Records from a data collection

*** Block opens ***

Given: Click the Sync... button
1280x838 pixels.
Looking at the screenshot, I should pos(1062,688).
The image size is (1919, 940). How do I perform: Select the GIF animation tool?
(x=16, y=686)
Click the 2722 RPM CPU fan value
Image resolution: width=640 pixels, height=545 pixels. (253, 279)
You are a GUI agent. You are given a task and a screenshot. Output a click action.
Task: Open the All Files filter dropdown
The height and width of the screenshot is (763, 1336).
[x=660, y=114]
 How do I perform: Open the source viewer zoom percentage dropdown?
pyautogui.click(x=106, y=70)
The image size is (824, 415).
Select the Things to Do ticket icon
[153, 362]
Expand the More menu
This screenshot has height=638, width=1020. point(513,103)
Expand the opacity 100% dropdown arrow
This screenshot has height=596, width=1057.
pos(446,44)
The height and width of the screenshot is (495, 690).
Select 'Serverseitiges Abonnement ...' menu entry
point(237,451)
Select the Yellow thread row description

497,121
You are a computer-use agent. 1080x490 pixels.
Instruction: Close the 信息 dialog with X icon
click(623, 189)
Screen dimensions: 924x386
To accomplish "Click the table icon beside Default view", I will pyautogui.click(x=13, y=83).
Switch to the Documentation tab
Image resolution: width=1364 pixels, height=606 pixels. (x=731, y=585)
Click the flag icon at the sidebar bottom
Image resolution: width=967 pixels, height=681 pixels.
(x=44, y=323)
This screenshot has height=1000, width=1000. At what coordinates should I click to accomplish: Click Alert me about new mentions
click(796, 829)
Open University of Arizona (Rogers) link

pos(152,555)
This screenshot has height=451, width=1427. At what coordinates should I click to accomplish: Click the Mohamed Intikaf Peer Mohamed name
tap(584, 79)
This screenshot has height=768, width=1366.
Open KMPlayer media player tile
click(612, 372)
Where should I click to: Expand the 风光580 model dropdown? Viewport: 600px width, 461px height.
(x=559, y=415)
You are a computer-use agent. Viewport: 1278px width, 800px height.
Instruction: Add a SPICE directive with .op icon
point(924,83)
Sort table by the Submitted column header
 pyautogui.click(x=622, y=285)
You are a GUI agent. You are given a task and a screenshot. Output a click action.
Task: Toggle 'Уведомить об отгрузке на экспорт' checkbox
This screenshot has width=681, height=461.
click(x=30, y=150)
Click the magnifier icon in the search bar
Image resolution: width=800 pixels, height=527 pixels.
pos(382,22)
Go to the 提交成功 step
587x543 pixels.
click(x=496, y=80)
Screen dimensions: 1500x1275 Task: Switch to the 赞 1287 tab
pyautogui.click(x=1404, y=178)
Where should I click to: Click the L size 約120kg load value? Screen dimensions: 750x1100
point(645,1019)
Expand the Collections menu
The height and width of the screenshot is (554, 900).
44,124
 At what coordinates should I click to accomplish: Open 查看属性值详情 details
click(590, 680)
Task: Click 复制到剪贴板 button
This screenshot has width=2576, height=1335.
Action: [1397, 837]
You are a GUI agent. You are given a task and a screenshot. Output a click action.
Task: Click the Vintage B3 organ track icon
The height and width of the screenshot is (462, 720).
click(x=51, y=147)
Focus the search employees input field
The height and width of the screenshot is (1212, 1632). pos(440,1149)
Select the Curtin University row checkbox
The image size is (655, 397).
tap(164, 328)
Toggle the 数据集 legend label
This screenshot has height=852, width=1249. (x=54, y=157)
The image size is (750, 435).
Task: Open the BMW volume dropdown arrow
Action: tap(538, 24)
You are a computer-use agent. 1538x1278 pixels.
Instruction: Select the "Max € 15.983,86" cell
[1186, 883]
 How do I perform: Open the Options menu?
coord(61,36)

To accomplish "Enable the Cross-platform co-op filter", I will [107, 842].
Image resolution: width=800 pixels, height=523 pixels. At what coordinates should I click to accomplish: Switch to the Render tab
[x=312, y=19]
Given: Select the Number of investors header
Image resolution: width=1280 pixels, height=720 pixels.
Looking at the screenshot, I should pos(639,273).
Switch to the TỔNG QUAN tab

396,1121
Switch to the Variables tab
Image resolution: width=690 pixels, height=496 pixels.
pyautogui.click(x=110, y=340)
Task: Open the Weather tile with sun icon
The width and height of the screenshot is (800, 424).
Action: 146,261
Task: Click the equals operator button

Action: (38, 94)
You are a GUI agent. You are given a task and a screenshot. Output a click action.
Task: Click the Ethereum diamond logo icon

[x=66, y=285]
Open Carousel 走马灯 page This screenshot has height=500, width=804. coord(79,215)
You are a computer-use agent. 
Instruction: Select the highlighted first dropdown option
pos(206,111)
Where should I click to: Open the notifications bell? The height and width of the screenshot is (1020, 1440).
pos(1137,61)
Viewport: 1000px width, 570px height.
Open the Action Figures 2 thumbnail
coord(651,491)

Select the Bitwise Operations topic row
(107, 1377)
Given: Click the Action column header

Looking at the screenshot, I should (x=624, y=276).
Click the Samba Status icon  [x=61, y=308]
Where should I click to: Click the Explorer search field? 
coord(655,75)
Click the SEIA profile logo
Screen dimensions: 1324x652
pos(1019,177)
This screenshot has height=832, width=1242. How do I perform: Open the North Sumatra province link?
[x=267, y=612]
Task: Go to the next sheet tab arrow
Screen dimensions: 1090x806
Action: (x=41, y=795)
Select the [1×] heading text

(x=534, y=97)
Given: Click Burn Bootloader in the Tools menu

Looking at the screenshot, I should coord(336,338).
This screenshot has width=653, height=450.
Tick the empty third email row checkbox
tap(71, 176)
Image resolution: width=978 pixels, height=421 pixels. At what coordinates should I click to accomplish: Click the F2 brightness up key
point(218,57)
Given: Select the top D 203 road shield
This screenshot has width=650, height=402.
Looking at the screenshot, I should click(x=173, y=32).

*** Block closes ***

— TASK DETAILS —
What is needed is an exact copy of all the records above.

— ANSWER FOR THIS EXERCISE —
Given: Click the Sync... button
1280x838 pixels.
Looking at the screenshot, I should pos(1062,688).
The image size is (1919, 940). How do I perform: Select the GIF animation tool?
(x=16, y=686)
Click the 2722 RPM CPU fan value
Image resolution: width=640 pixels, height=545 pixels. (253, 279)
You are a GUI agent. You are given a task and a screenshot. Output a click action.
Task: Open the All Files filter dropdown
The height and width of the screenshot is (763, 1336).
[x=660, y=114]
 How do I perform: Open the source viewer zoom percentage dropdown?
pyautogui.click(x=106, y=70)
The image size is (824, 415).
Select the Things to Do ticket icon
[153, 362]
Expand the More menu
This screenshot has height=638, width=1020. point(513,103)
Expand the opacity 100% dropdown arrow
This screenshot has height=596, width=1057.
pos(446,44)
The height and width of the screenshot is (495, 690).
Select 'Serverseitiges Abonnement ...' menu entry
point(237,451)
Select the Yellow thread row description

497,121
You are a computer-use agent. 1080x490 pixels.
Instruction: Close the 信息 dialog with X icon
click(623, 189)
Screen dimensions: 924x386
To accomplish "Click the table icon beside Default view", I will pyautogui.click(x=13, y=83).
Switch to the Documentation tab
Image resolution: width=1364 pixels, height=606 pixels. (x=731, y=585)
Click the flag icon at the sidebar bottom
Image resolution: width=967 pixels, height=681 pixels.
(x=44, y=323)
This screenshot has height=1000, width=1000. At what coordinates should I click to accomplish: Click Alert me about new mentions
click(796, 829)
Open University of Arizona (Rogers) link

pos(152,555)
This screenshot has height=451, width=1427. At what coordinates should I click to accomplish: Click the Mohamed Intikaf Peer Mohamed name
tap(584, 79)
This screenshot has height=768, width=1366.
Open KMPlayer media player tile
click(612, 372)
Where should I click to: Expand the 风光580 model dropdown? Viewport: 600px width, 461px height.
(x=559, y=415)
You are a computer-use agent. Viewport: 1278px width, 800px height.
Instruction: Add a SPICE directive with .op icon
point(924,83)
Sort table by the Submitted column header
 pyautogui.click(x=622, y=285)
You are a GUI agent. You are given a task and a screenshot. Output a click action.
Task: Toggle 'Уведомить об отгрузке на экспорт' checkbox
This screenshot has width=681, height=461.
click(x=30, y=150)
Click the magnifier icon in the search bar
Image resolution: width=800 pixels, height=527 pixels.
pos(382,22)
Go to the 提交成功 step
587x543 pixels.
click(x=496, y=80)
Screen dimensions: 1500x1275 Task: Switch to the 赞 1287 tab
pyautogui.click(x=1404, y=178)
Where should I click to: Click the L size 約120kg load value? Screen dimensions: 750x1100
point(645,1019)
Expand the Collections menu
The height and width of the screenshot is (554, 900).
44,124
 At what coordinates should I click to accomplish: Open 查看属性值详情 details
click(590, 680)
Task: Click 复制到剪贴板 button
This screenshot has width=2576, height=1335.
Action: [1397, 837]
You are a GUI agent. You are given a task and a screenshot. Output a click action.
Task: Click the Vintage B3 organ track icon
The height and width of the screenshot is (462, 720).
click(x=51, y=147)
Focus the search employees input field
The height and width of the screenshot is (1212, 1632). pos(440,1149)
Select the Curtin University row checkbox
The image size is (655, 397).
tap(164, 328)
Toggle the 数据集 legend label
This screenshot has height=852, width=1249. (x=54, y=157)
The image size is (750, 435).
Task: Open the BMW volume dropdown arrow
Action: tap(538, 24)
You are a computer-use agent. 1538x1278 pixels.
Instruction: Select the "Max € 15.983,86" cell
[1186, 883]
 How do I perform: Open the Options menu?
coord(61,36)

To accomplish "Enable the Cross-platform co-op filter", I will [107, 842].
Image resolution: width=800 pixels, height=523 pixels. At what coordinates should I click to accomplish: Switch to the Render tab
[x=312, y=19]
Given: Select the Number of investors header
Image resolution: width=1280 pixels, height=720 pixels.
Looking at the screenshot, I should pos(639,273).
Switch to the TỔNG QUAN tab

396,1121
Switch to the Variables tab
Image resolution: width=690 pixels, height=496 pixels.
pyautogui.click(x=110, y=340)
Task: Open the Weather tile with sun icon
The width and height of the screenshot is (800, 424).
Action: 146,261
Task: Click the equals operator button

Action: (38, 94)
You are a GUI agent. You are given a task and a screenshot. Output a click action.
Task: Click the Ethereum diamond logo icon

[x=66, y=285]
Open Carousel 走马灯 page This screenshot has height=500, width=804. coord(79,215)
You are a computer-use agent. 
Instruction: Select the highlighted first dropdown option
pos(206,111)
Where should I click to: Open the notifications bell? The height and width of the screenshot is (1020, 1440).
pos(1137,61)
Viewport: 1000px width, 570px height.
Open the Action Figures 2 thumbnail
coord(651,491)

Select the Bitwise Operations topic row
(107, 1377)
Given: Click the Action column header

Looking at the screenshot, I should (x=624, y=276).
Click the Samba Status icon  [x=61, y=308]
Where should I click to: Click the Explorer search field? 
coord(655,75)
Click the SEIA profile logo
Screen dimensions: 1324x652
pos(1019,177)
This screenshot has height=832, width=1242. How do I perform: Open the North Sumatra province link?
[x=267, y=612]
Task: Go to the next sheet tab arrow
Screen dimensions: 1090x806
Action: (x=41, y=795)
Select the [1×] heading text

(x=534, y=97)
Given: Click Burn Bootloader in the Tools menu

Looking at the screenshot, I should coord(336,338).
This screenshot has width=653, height=450.
Tick the empty third email row checkbox
tap(71, 176)
Image resolution: width=978 pixels, height=421 pixels. At what coordinates should I click to accomplish: Click the F2 brightness up key
point(218,57)
Given: Select the top D 203 road shield
This screenshot has width=650, height=402.
Looking at the screenshot, I should click(x=173, y=32).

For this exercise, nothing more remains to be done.